## Provided data

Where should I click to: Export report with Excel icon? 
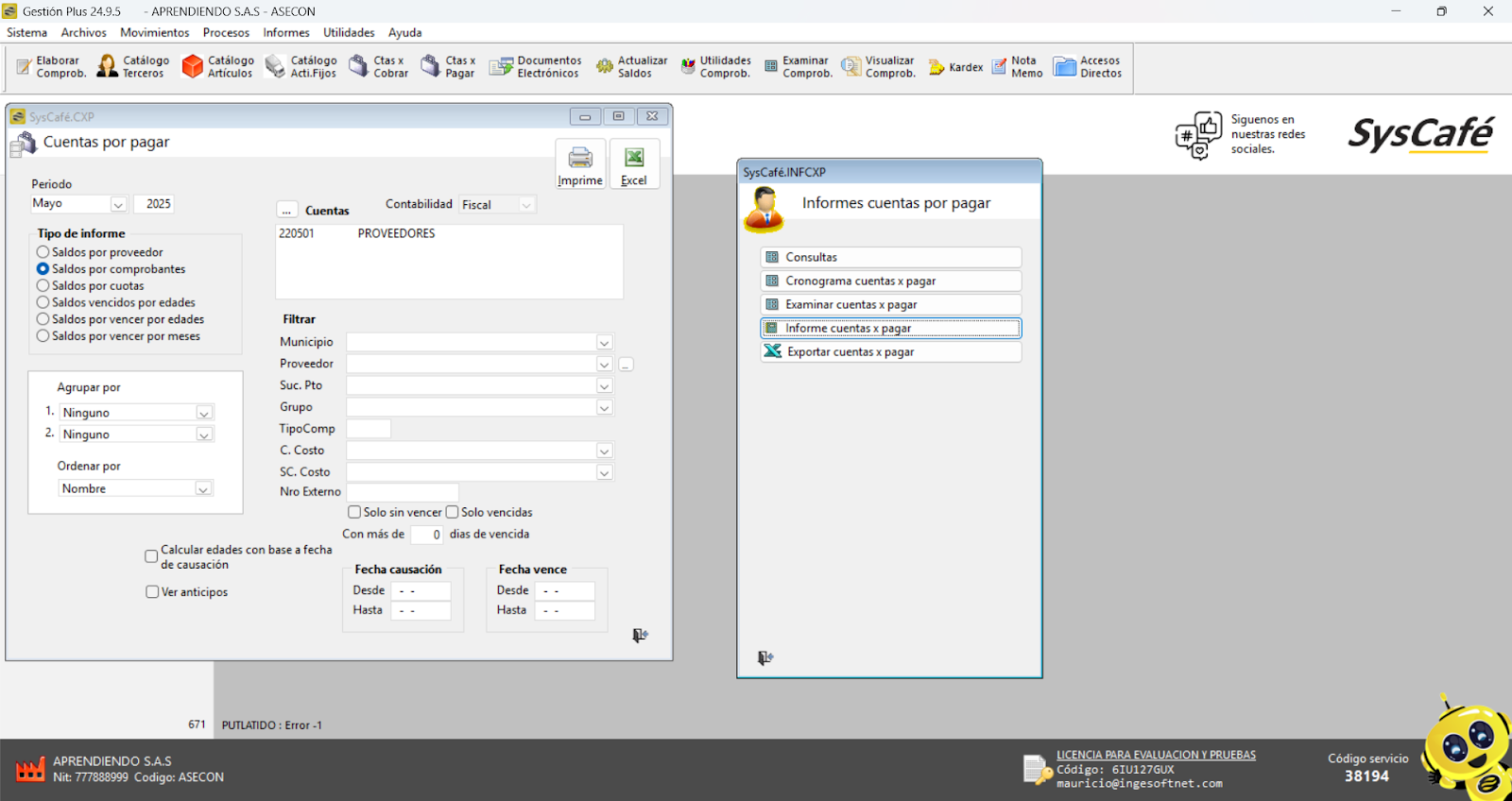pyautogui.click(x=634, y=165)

==

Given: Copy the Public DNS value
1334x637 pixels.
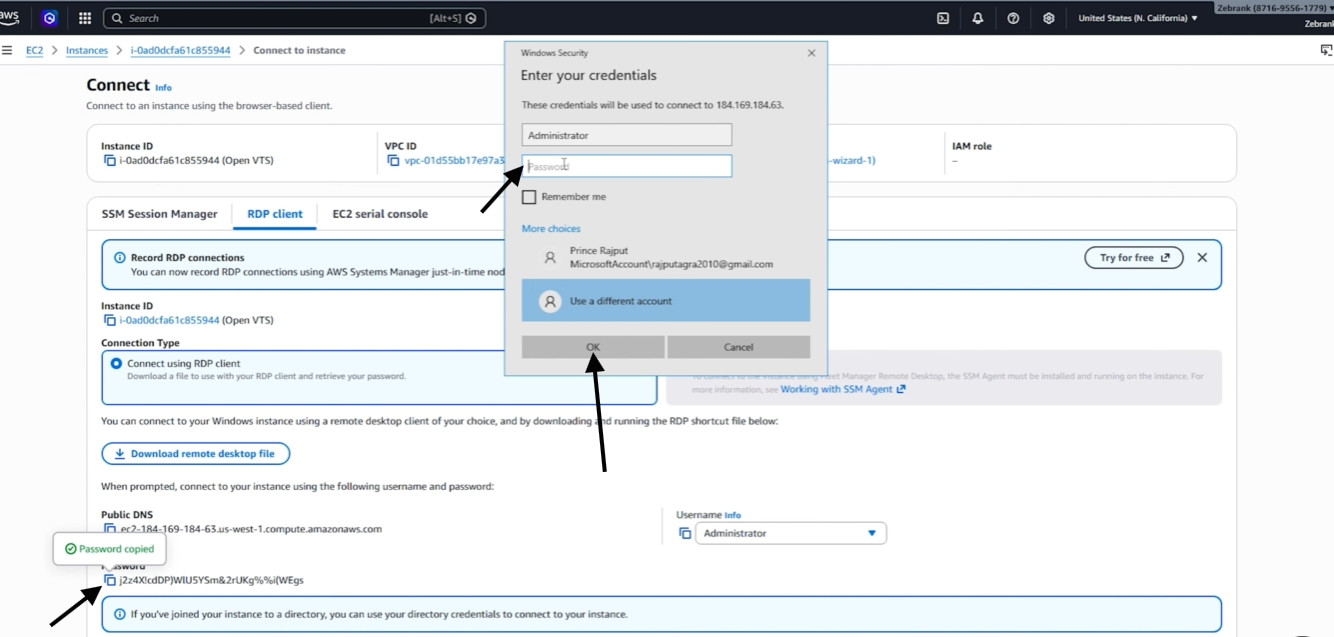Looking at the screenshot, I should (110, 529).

...

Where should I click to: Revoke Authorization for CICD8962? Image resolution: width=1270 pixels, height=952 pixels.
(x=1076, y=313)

## Requirements
Retype the lines starting with the one that contains "Given: Copy the Public DNS value" and going on through the one that contains "Looking at the", with the pictures left out.

## Final result
Given: Copy the Public DNS value
1334x637 pixels.
Looking at the screenshot, I should (110, 529).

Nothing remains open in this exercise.